As business rates revaluation is a regular exercise every five years, no impact assessment is carried out in preparation. However, an impact assessment of the transitional arrangements for the 2010 business rates revaluation will be published shortly, alongside a consultation document setting out the Government’s proposals for a transitional relief scheme.
I am grateful to the Minister for that answer, and I am sure businesses will be grateful too. In a recent survey that I conducted in Beckenham, 46 per cent. of small businesses said that they needed help already with business rates. Given that the threshold for the supplementary business rate is only £50,000, and the effect that that will have on small businesses, does the Minister agree that a revision of that level should be included, otherwise the Government will be accused of sneakily increasing the burden on small businesses?
In fact, the small business rate relief scheme is extremely effective. Overall, the assistance to businesses has been about £260 million in the past year. That is something that we introduced alongside a range of other measures to assist businesses during these difficult economic times, very often in the teeth of opposition from the Conservative party.
No one in the House can be unaware of the difficulty of imposing additional costs on small businesses, in particular at this time. The other side of that, of course, is that businesses continue to make demands on local services, especially the emergency services—fire and police—and especially where premises may be empty for whatever reason. So whatever else happens in the present exercise, will the Minister ensure that while protecting the interests and the balance sheets of small companies, local authorities are properly compensated for any income forgone as a result of that effort to protect small businesses?
My hon. Friend makes an important point. Some £20 billion in business rates is collected and distributed to local authorities around the country. Given that the business rate increase is based on the retail prices index and that there was a spike from last September, we are introducing the transitional rate relief this year in order to ensure that there is not a big impact on businesses, while maintaining the income to the local authorities.

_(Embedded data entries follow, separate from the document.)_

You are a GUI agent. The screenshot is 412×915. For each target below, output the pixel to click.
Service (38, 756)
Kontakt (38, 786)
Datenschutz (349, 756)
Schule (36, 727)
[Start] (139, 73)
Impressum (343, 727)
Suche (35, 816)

This year business rate tax rises were so unaffordable that Ministers have had to introduce an emergency rates deferral scheme. Next year’s revaluation could see thousands more struggling businesses hit again, just because of their location. If, in 2005, 700,000 properties saw their rateable values rise by 20 per cent. or more, how many businesses need to lose out in the 2010 revaluation before Ministers decide that their formula does more harm than good? If Ministers are not going to assess that impact, why not?
The hon. Lady made the same point in a recent debate. She still does not seem to understand that the system is based on legislation that was introduced by the previous Administration, and is based on a formula whereby business rates increase by the RPI. There is overall no greater collection of the business rates. It occurs to me that the hon. Lady has never said in any of her contributions what she would do. She knows how the system works, yet she comes up with nothing but empty accusations, and no plans whatever for the future.